What you need vs. what you want
I fondly recall my first carbon-fiber road bike like it was yesterday. That 1993 Trek 5200 was one of the earliest mass-produced, full-carbon frames on the market, and the claimed weight was around 1,100g (2.4lb) — an astonishing figure for the day, and still a respectable number more than two decades later. Progress being what it is, Trek’s lightest road frame now comes in about 400g lighter — a staggering 36% decrease on a structure that was already very light. Other brands have seen similar improvements at the scale over the years.

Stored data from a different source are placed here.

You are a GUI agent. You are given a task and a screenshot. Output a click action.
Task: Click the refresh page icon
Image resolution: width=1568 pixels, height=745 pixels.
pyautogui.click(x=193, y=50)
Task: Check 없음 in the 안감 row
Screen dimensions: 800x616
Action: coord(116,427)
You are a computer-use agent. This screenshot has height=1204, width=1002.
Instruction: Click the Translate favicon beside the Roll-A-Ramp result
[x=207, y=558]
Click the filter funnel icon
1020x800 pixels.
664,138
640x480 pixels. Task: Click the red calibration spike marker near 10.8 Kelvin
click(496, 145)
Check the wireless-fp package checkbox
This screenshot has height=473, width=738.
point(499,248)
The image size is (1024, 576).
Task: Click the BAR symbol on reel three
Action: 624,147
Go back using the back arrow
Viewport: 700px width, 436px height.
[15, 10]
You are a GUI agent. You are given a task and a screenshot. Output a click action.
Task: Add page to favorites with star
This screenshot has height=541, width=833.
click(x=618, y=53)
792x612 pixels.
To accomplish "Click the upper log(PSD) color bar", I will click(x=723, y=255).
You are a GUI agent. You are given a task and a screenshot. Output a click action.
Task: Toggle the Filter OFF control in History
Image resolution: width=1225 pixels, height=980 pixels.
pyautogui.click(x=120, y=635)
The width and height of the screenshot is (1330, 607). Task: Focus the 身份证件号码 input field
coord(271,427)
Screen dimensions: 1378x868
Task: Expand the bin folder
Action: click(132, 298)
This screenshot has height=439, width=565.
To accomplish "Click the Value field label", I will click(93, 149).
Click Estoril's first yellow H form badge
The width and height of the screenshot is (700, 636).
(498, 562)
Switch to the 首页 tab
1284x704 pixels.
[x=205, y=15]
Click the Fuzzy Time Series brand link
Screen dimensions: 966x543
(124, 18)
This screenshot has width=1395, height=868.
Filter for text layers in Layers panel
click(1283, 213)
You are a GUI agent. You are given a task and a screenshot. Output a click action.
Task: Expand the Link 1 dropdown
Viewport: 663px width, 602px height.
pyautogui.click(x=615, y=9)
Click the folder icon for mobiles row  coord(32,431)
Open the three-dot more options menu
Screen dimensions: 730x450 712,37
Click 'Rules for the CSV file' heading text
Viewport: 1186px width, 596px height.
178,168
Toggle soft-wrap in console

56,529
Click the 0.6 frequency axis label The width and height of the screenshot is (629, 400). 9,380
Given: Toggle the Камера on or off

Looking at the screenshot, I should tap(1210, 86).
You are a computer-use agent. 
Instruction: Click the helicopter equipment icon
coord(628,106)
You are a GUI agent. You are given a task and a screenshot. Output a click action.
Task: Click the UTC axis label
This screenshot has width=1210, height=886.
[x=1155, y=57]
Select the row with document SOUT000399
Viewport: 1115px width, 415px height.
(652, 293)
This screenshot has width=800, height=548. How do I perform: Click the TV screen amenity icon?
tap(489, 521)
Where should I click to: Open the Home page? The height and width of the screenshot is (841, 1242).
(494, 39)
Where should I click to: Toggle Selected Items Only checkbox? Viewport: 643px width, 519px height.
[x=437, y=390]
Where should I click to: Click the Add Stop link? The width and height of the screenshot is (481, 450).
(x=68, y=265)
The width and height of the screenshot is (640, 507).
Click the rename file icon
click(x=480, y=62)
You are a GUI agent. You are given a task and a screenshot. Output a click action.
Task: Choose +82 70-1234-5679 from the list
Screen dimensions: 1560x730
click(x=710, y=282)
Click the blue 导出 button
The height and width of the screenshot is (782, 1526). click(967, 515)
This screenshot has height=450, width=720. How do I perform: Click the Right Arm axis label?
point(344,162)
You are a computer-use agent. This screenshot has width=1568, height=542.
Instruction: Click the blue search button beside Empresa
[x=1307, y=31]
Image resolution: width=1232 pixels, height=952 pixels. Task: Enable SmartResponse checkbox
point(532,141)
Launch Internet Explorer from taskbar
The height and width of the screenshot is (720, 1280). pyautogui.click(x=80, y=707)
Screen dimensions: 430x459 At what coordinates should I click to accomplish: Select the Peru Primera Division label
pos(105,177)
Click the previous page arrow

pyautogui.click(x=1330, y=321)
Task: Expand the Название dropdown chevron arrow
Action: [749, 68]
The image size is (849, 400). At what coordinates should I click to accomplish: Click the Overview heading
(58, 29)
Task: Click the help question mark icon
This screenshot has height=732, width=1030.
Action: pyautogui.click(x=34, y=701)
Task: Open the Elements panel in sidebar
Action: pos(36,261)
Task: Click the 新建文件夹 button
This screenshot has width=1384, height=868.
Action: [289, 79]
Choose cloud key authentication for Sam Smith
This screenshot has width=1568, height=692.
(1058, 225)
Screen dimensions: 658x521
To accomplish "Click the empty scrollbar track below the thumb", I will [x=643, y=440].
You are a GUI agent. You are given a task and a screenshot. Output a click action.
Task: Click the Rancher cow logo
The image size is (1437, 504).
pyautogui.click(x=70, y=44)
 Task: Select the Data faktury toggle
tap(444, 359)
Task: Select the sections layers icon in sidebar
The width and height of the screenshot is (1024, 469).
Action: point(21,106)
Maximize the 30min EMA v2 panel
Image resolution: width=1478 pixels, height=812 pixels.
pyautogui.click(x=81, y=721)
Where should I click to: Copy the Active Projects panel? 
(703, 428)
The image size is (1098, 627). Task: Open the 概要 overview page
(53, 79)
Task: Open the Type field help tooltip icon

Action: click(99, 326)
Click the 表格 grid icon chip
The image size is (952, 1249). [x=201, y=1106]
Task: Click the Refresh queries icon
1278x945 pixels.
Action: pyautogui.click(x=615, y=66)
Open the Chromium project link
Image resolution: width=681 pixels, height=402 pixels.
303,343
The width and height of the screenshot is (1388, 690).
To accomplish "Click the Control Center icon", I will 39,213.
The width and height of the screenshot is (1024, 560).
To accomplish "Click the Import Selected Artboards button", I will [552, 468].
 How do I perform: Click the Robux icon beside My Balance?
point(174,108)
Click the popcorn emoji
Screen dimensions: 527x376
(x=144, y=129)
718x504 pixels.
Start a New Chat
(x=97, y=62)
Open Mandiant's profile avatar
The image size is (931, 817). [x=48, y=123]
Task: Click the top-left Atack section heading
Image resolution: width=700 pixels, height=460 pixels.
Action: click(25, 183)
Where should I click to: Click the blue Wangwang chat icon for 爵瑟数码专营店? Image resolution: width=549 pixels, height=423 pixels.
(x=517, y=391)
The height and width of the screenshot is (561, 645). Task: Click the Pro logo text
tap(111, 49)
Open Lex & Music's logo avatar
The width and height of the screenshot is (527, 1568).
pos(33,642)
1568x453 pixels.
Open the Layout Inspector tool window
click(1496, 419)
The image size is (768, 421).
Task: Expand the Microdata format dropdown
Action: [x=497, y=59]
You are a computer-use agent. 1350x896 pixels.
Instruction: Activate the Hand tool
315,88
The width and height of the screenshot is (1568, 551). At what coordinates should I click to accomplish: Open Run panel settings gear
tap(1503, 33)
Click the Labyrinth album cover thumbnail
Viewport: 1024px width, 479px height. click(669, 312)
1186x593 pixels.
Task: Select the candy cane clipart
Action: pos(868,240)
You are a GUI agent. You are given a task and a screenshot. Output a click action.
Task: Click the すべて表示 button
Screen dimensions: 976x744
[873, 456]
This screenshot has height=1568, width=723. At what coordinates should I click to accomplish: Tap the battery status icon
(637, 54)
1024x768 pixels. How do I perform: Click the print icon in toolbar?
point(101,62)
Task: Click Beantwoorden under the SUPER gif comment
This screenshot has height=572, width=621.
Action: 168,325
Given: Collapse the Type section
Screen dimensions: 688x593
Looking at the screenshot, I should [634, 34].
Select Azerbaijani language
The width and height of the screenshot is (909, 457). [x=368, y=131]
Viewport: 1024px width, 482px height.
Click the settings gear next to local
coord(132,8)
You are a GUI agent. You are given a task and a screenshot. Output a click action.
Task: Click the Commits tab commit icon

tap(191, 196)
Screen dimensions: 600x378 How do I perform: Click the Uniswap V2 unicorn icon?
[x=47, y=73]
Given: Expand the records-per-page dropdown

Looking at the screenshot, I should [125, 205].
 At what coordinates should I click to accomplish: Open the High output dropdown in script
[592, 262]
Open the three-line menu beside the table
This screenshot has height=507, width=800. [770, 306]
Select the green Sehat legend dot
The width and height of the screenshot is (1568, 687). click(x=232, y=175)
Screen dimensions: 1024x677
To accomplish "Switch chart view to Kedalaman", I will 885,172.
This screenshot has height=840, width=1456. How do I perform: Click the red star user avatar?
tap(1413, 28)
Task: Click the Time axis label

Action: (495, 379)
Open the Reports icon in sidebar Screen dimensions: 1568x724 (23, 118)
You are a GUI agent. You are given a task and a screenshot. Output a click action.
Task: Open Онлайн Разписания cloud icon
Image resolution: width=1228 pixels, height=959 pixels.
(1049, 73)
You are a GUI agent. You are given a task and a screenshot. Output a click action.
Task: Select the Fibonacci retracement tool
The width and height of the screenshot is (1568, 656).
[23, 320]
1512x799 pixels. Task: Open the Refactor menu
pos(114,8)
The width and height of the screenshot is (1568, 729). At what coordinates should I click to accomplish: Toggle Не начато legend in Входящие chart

Thankfully, the industry has mostly moved past the full-blown weight-weenie wars, and on to other metrics such as aerodynamic efficiency. But all other things being equal, there are still few people who would choose a heavier bike over a lighter one. Weight may not be everything, but in a sport where power-to-weight ratios reign supreme, it’s always a consideration.
Our buying decisions — and the way that the cycling industry hones its messaging — are often based on the promise of performance. The problem with Sandusky’s straightforward approach is that it flies in the face of what people have been hearing for years: lighter is faster, stiffer is faster, more aerodynamic is faster, and faster is better.
But more durable? That’s not particularly interesting, at least according to the marketing folks. And it should, perhaps, also be said that the industry doesn’t exactly benefit from making frames last longer than necessary. That’s not to say that manufacturers are intentionally designing their bikes to eventually break. Product failures never cast favorable light on a brand, no matter the circumstances. But nevertheless, there is no better way to foster the purchase of a new bike than the failure of an old one.
The reality is that small improvements in performance are only truly significant for a tiny subset of the cycling population. Riding the same bikes as the pros is fun — I love high-performance bikes as much as anyone — but how we finish on the weekend bunch ride ultimately doesn’t affect our ability to pay the mortgage. Whether our bikes can survive to live another day is another matter entirely, however, and one that hits much closer to home.
For sure, new carbon bikes are generally lighter than that old 5200, and also more fun to ride since they’re stiffer and livelier than that old wooden-feeling dinosaur. Yet I have no way to make a fair comparison in terms of impact durability since there’s no public data available.
In our never-ending quest to go faster and further, what value, then, should be placed on durability? And if that aspect were measured and marketed as prominently as weight and stiffness, would it change what you ride? Would you, perhaps, choose a heavier bike with thicker tube walls and a less-lively feel, if you knew it would last an extra two seasons?
Sandusky is right that we should have realistic expectations in terms of how a bike performs. The problem, however, is that while we are inundated with figures regarding stuff like stiffness, weight, and aerodynamic drag, we aren’t provided with durability information on which we can make an informed decision. Perhaps it’s time for that to change.